(Screenshot grounding data)
*** Block opens ***
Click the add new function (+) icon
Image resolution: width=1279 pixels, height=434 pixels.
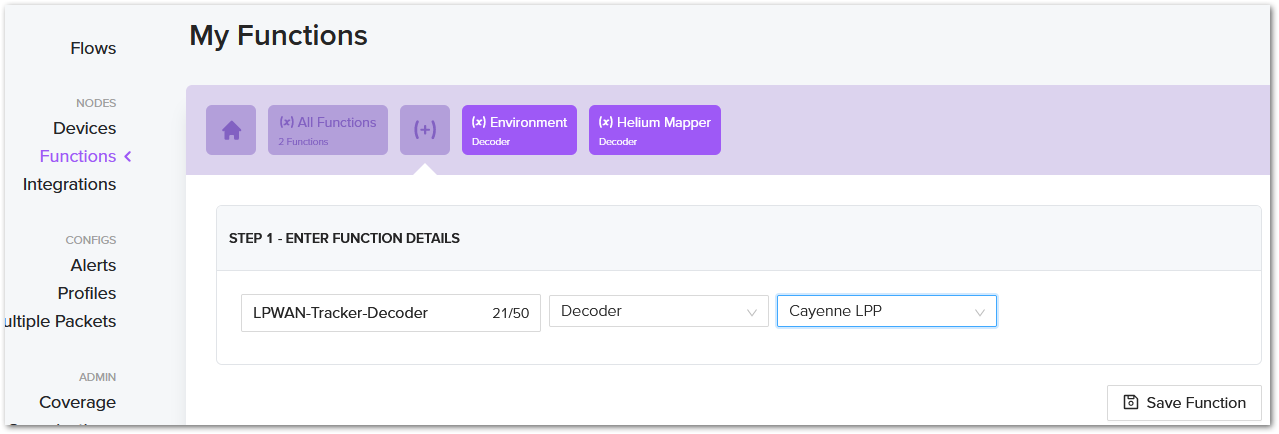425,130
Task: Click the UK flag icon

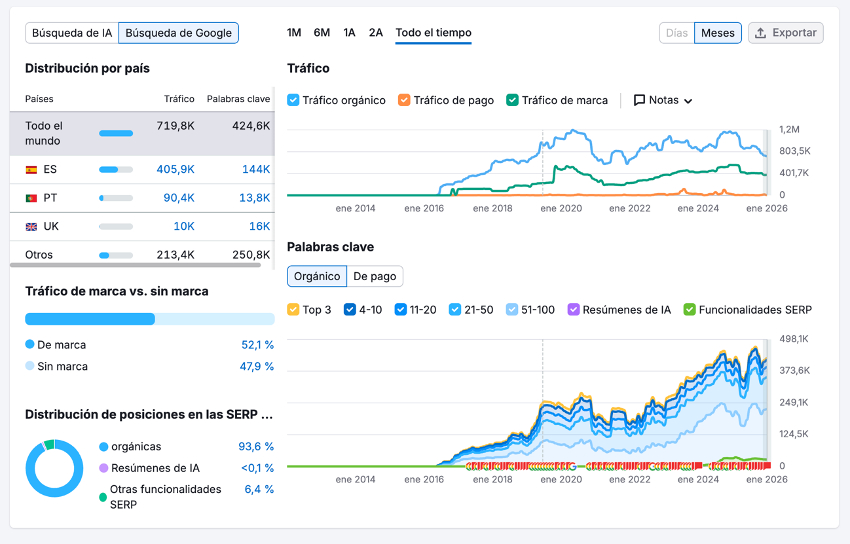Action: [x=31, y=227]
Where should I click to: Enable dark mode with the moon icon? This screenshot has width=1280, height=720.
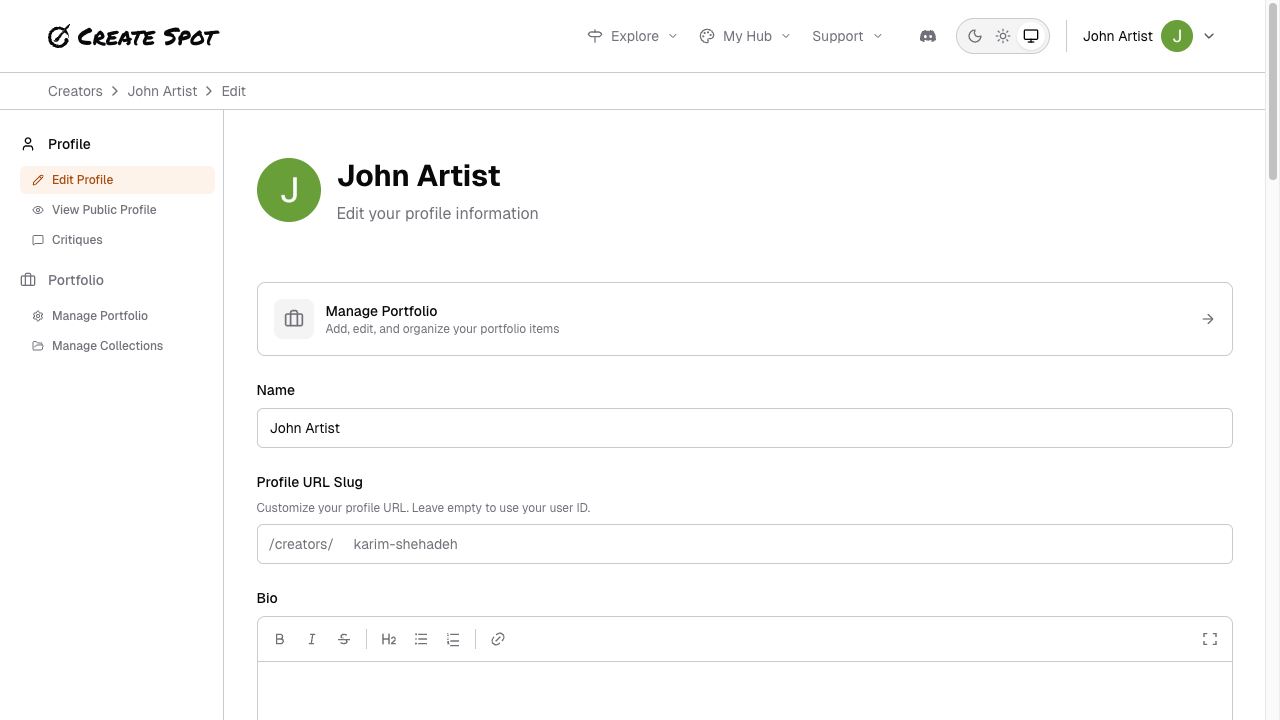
*** Block closes ***
* Work item: From the first line to the last, retype the entries above exactly, minus the pictures.

* Reply:
Click the add new function (+) icon
Image resolution: width=1279 pixels, height=434 pixels.
425,130
Task: Click the UK flag icon

Action: [x=31, y=227]
Where should I click to: Enable dark mode with the moon icon? This screenshot has width=1280, height=720.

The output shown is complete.